I tested my code it works fine. Are there any pitfalls? Is it thread safe code?

What about get std::vector data by different threads?


Solution

  • Related question:
    Is std::vector thread-safe and concurrent by default? Why or why not?.

    It's thread-safe because you're not modifying the vector size, and not attempting to write to the same memory location in different threads.

    To future proof this answer for anyone who doesn't drill down into the link:

    1. It's not thread safe only because they're using the [] operator. It's thread safe because each thread is explicitly modifying a different location in memory.

    2. If all threads were only reading the same location using [], that would be thread safe.

    3. If all threads were writing to the same same location, using [] won't stop them from messing with each other.

    4. I think if this were production code, at LEAST a comment describing why this is thread safe would be called for. Not sure of any compile time way to prevent someone from shooting themselves in the foot if they modify this function.

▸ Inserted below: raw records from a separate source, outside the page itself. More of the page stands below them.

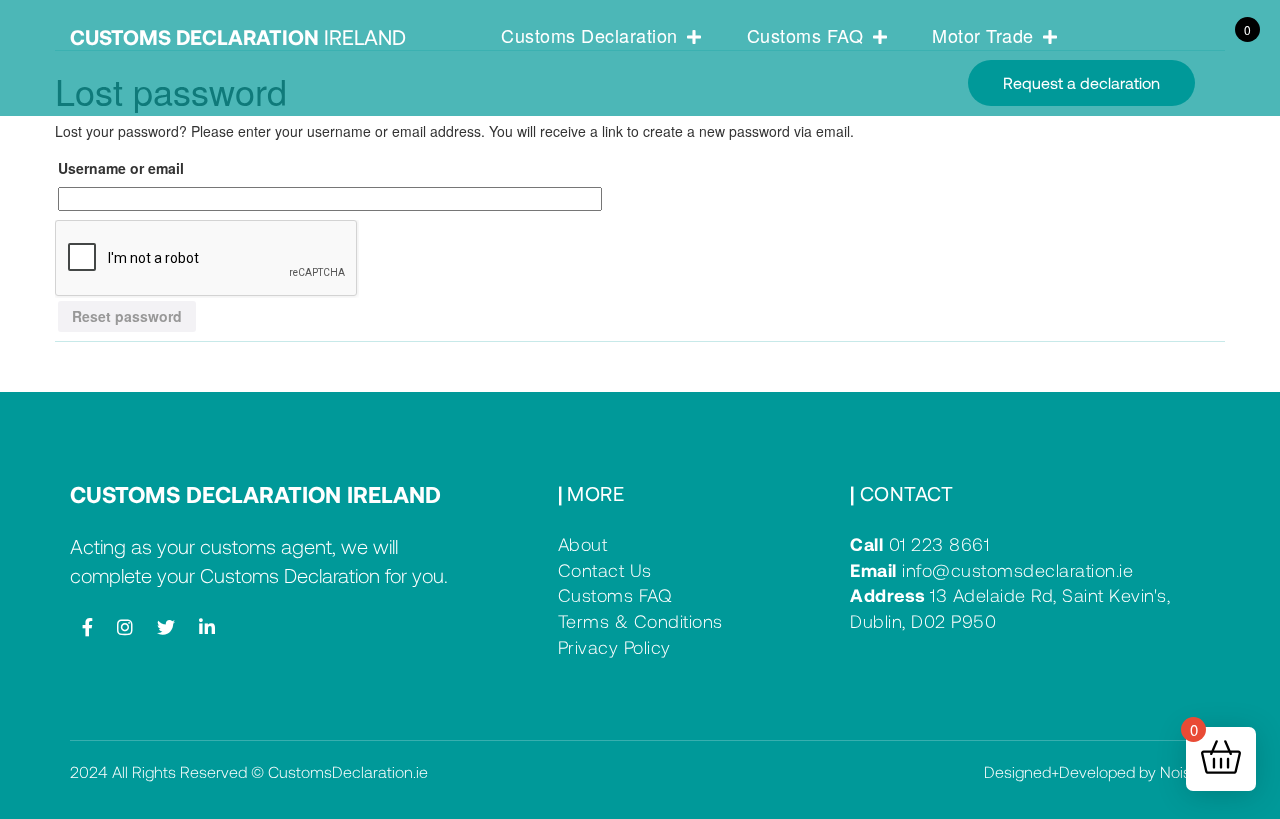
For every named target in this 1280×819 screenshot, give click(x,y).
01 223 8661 (919, 544)
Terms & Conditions (640, 621)
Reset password (127, 316)
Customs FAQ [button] (808, 35)
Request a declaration (1081, 82)
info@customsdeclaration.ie (991, 570)
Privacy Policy (614, 647)
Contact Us (605, 570)
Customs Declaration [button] (592, 35)
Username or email (121, 168)
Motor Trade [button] (985, 35)
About (583, 544)
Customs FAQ (615, 595)
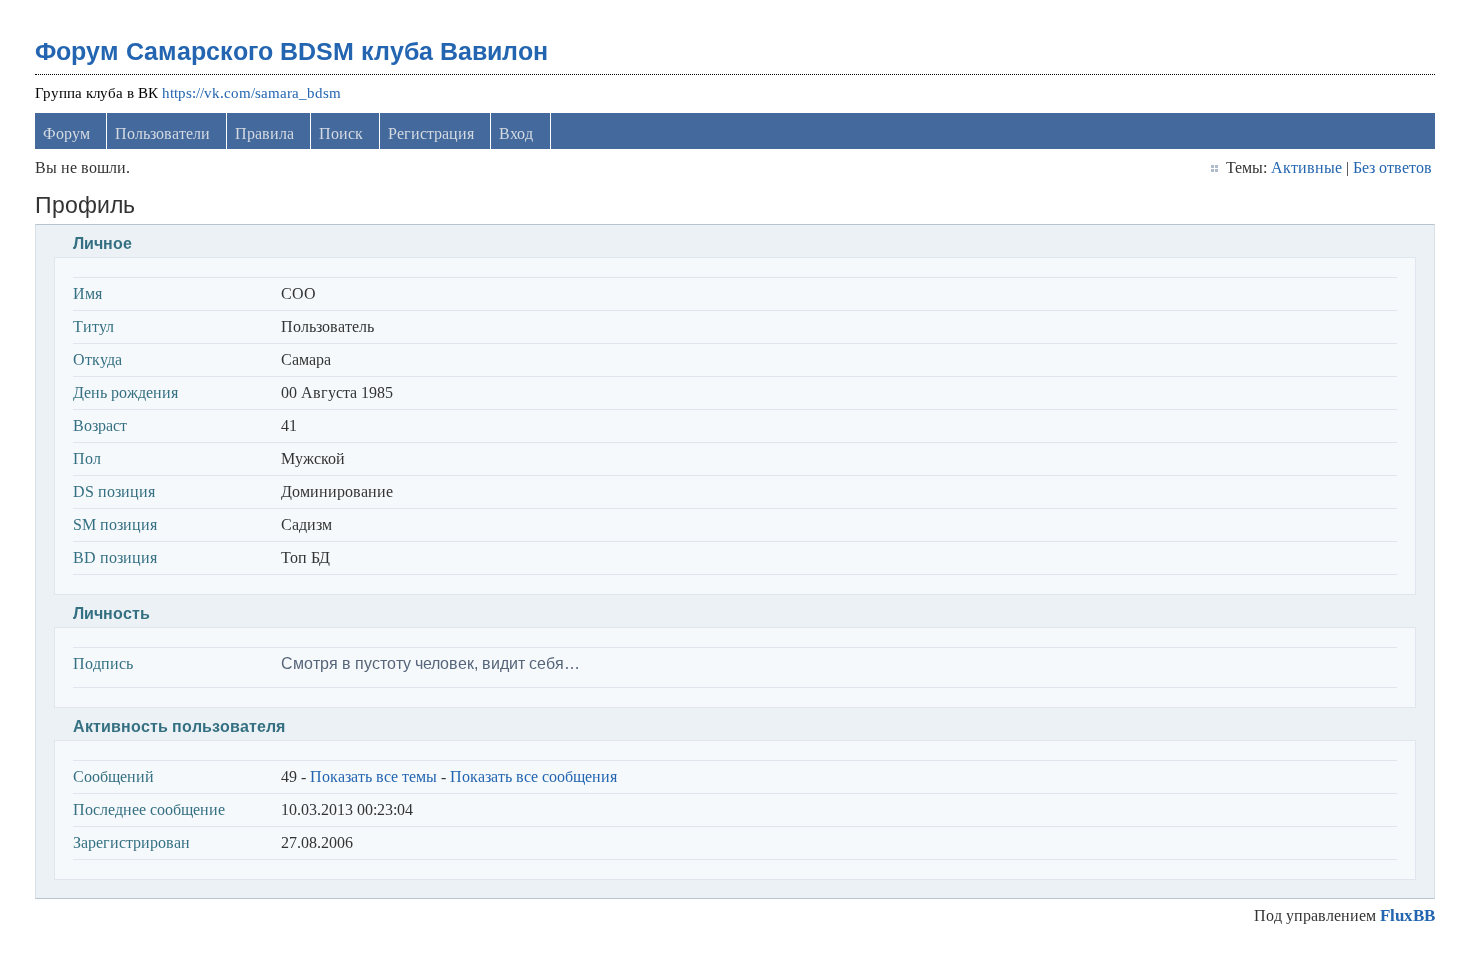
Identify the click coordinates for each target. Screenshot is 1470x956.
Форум (66, 133)
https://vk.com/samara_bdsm (251, 93)
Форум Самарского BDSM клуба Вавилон (291, 51)
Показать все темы (373, 776)
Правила (264, 133)
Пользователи (162, 133)
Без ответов (1392, 167)
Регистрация (431, 133)
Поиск (341, 133)
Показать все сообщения (533, 776)
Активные (1306, 167)
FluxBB (1407, 915)
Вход (516, 133)
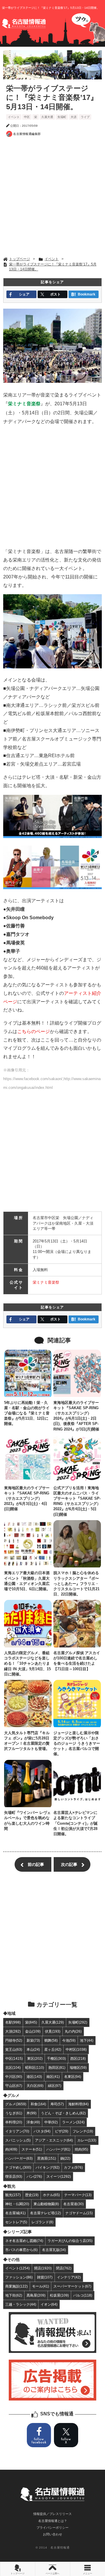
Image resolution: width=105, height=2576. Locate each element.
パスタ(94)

    On point #4, we want to communicate to future users of this code that:

    1. No we're not guarding this standard library container even though that should be your gut reaction, and
    2. Yes we've analyzed it and it's safe.

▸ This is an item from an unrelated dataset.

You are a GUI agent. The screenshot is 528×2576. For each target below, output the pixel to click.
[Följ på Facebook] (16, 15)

    The easy way is to stick a comment in there, but there's a saying:

    The compiler doesn't read comments and neither do I.
    -Bjarne Stroustrup

    I think some kind of [[attributes]] should be the way to do this? Although the built-ins don't seem to support any kind of thread safety checking.


    Clang appears to provide Thread Safety Analysis:

    The analysis is still under active development, but it is mature enough to be deployed in an industrial setting.

    Assuming you implement other functions that would require a std::mutex to be responsible for your std::vector:

    std::mutex _mu;
    std::vector<int> _vec GUARDED_BY(_mu);
    

    then you can explicitly add the NO_THREAD_SAFETY_ANALYSIS attribute to turn off the safety checking for this one specific function. I think it's best to combine this with a comment:

    // I know this doesn't look safe but it is as long as
    // the caller always launches it with different values of `i`
    void foo(int i, std::vector<int>& vec) NO_THREAD_SAFETY_ANALYSIS;
    

    The use of GUARDED_BY tells me, in the future, that you are thinking about thread safety. The use of NO_THREAD_SAFETY_ANALYSIS shows me that you have determined this function is okay to use - especially when other functions that modify your vector are not marked NO_THREAD_SAFETY_ANALYSIS.

    2024 Edit

    This question doesn't ask about accessing the data after calling std::thread::join on the threads. Which you would obviously do in a normal program. It is not a data race to read the data after joining the threads. See Is it a data race to access shared data after joining a thread?.

    The calls to join() guarantees that all accesses in the threads happens before any accesses after the join() calls.